### WHAT YOU WILL DO
Reproduce exactly the lines below, starting at the line that contains "Instruction: Click red step 3 badge" and ending with the last line of the records, both included; leave out any pictures.

### EXTRACTED ENTRIES

☆ ☆ ☆ ☆ ☆

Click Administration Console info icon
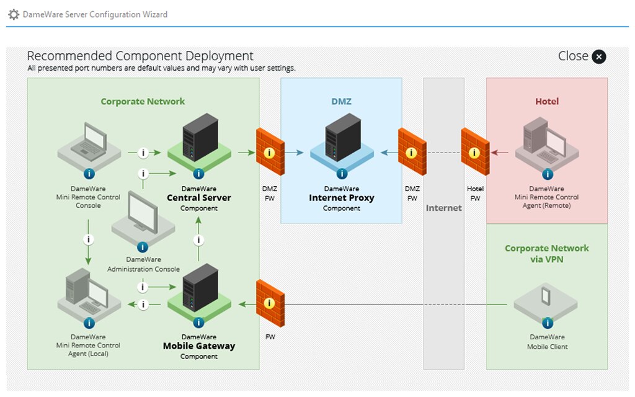635x397 pixels. pyautogui.click(x=143, y=247)
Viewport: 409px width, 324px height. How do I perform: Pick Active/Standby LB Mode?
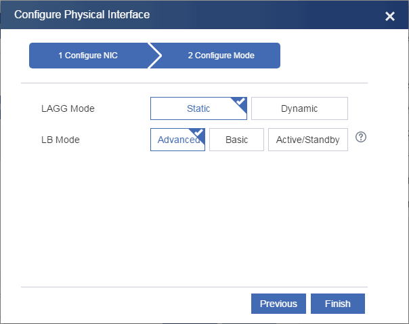pyautogui.click(x=308, y=140)
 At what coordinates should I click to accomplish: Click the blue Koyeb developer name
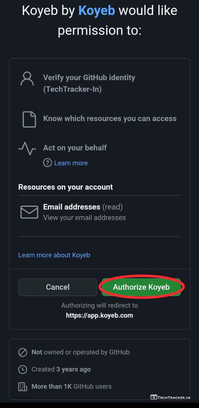tap(97, 11)
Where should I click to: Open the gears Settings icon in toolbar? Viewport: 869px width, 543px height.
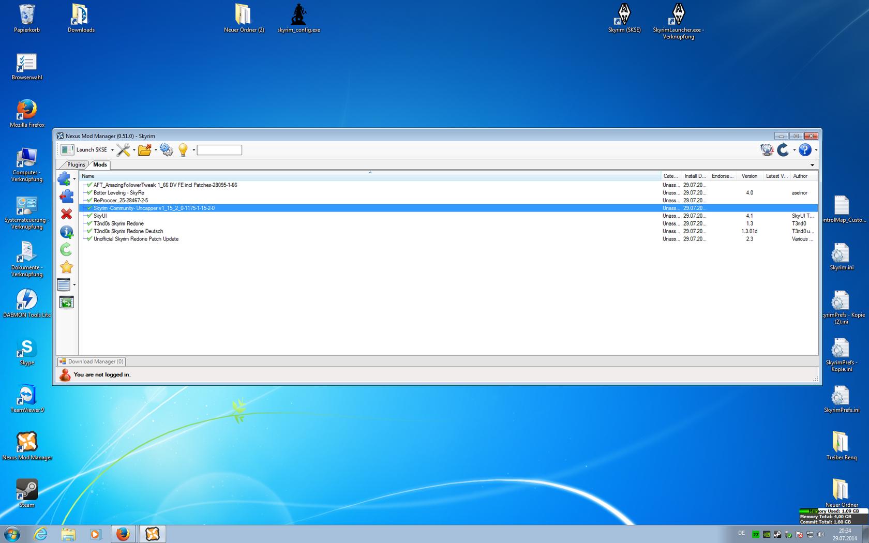[x=167, y=150]
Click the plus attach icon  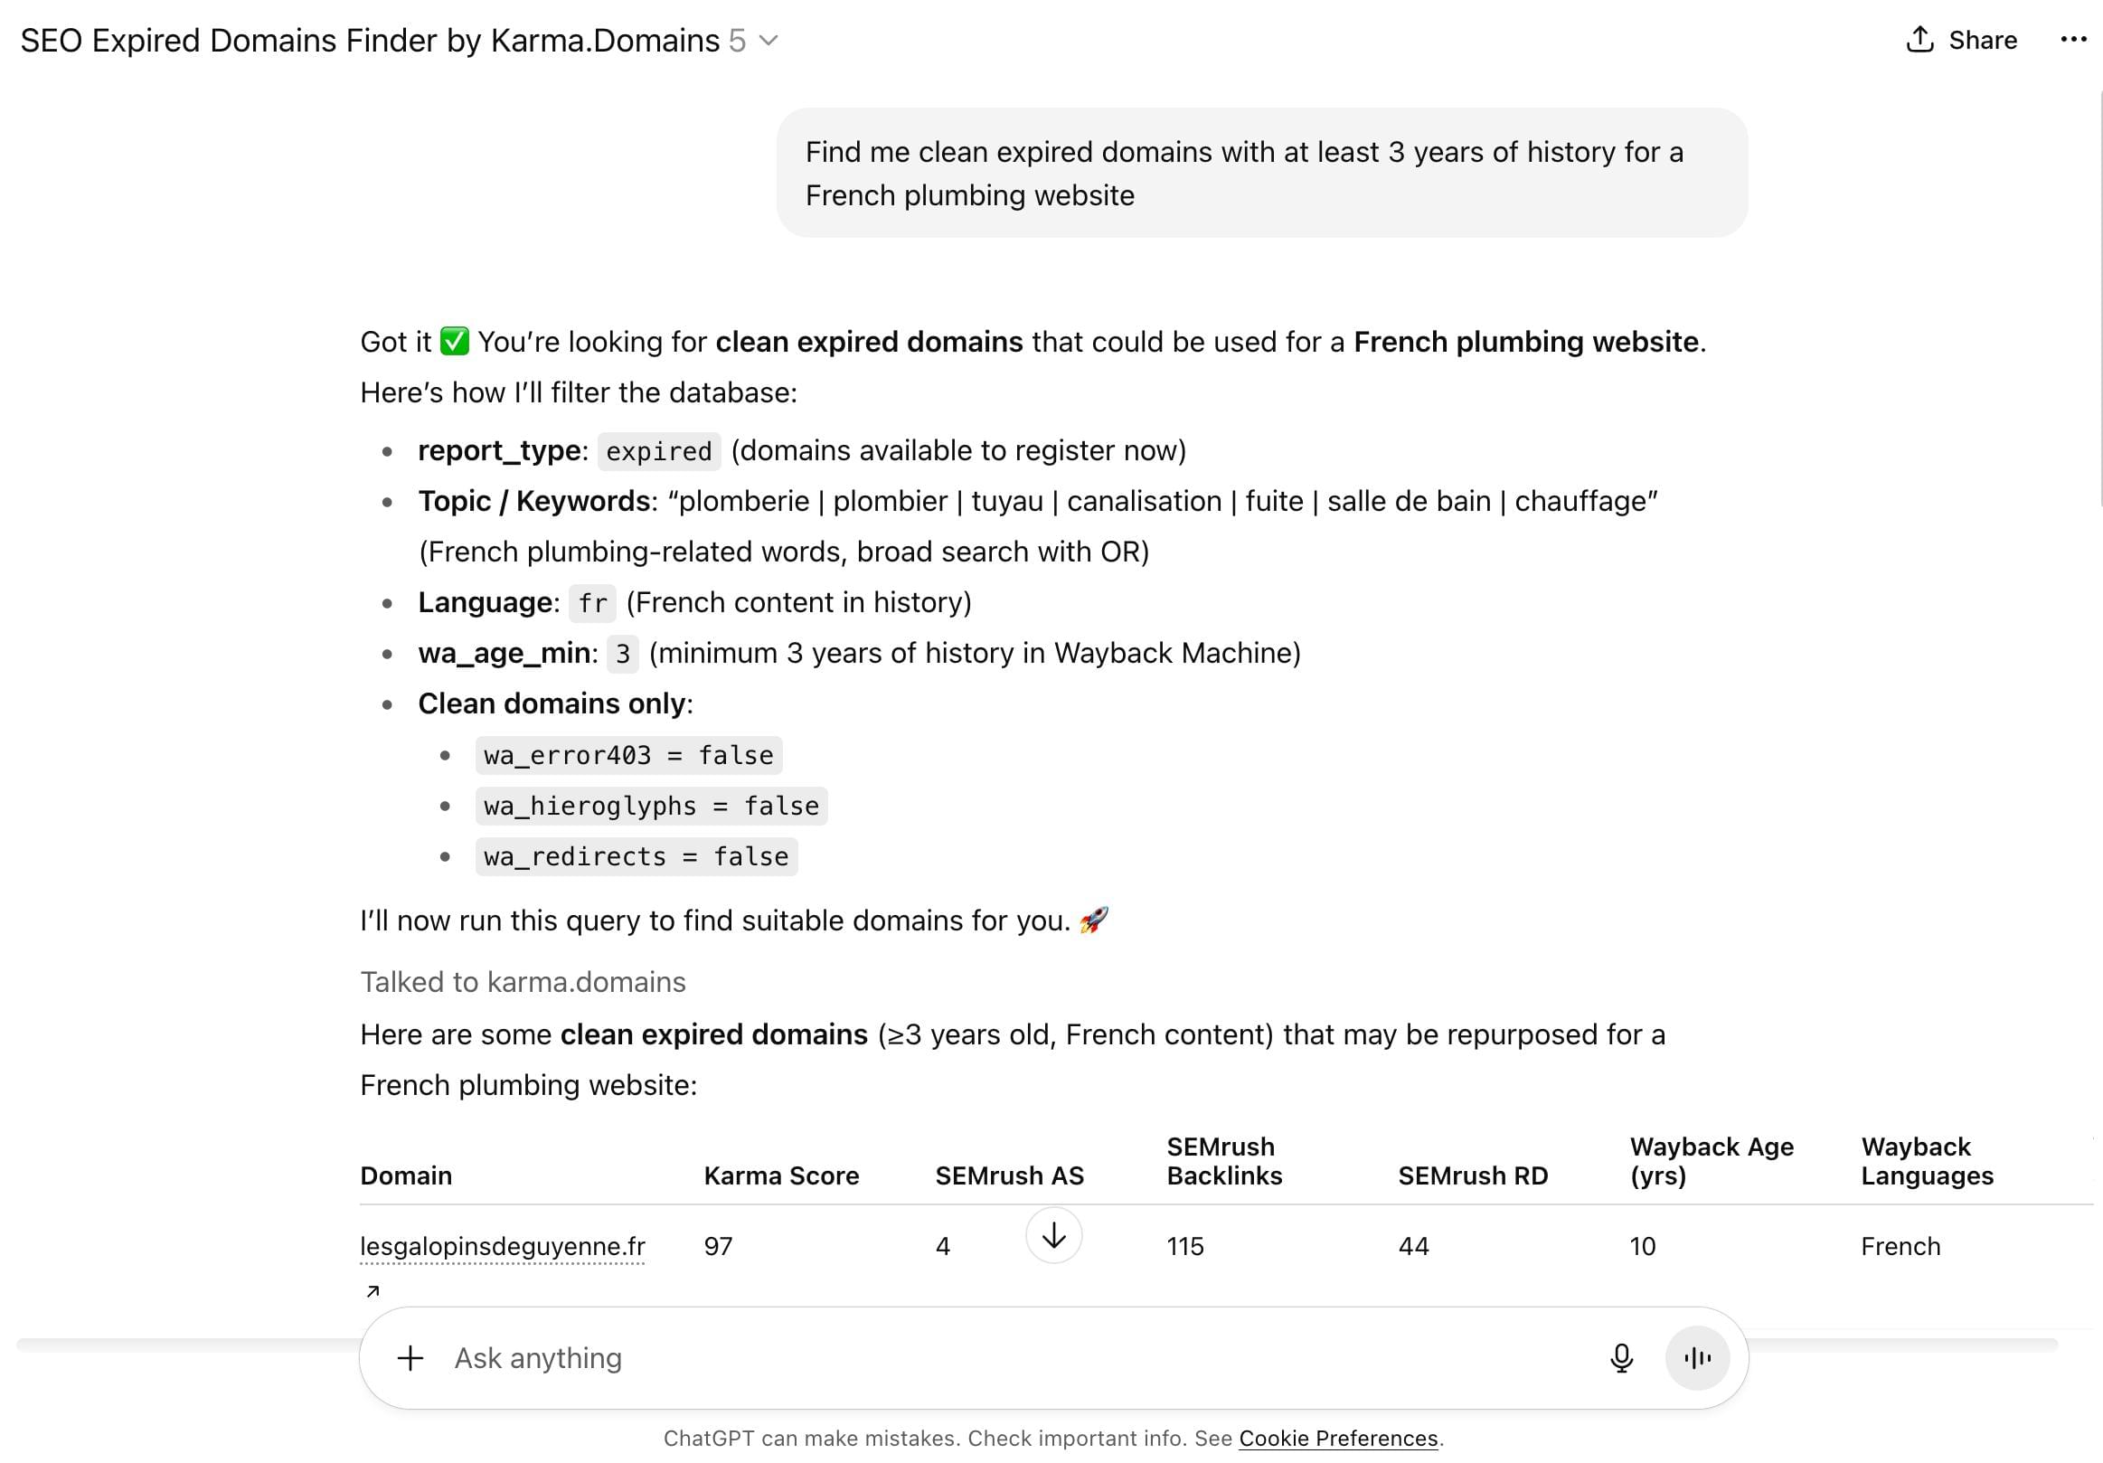click(x=409, y=1358)
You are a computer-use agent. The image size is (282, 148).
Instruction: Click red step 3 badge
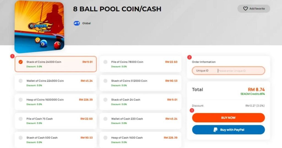point(192,110)
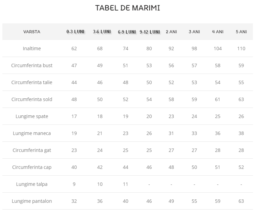
Task: Click the Circumferinta gat row label
Action: (32, 150)
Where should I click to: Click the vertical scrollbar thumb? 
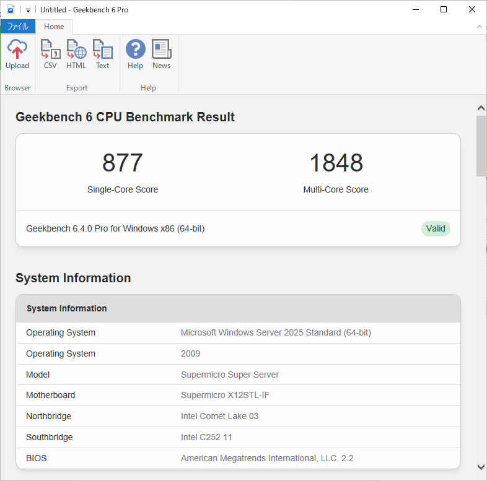coord(481,145)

☆ ☆ ☆ ☆ ☆

### SOLUTION TO THE PROBLEM
Instruction: Click red step 3 badge
point(192,110)
Task: Click the Circumferinta gat row label
Action: (32, 150)
Where should I click to: Click the vertical scrollbar thumb? 
coord(481,145)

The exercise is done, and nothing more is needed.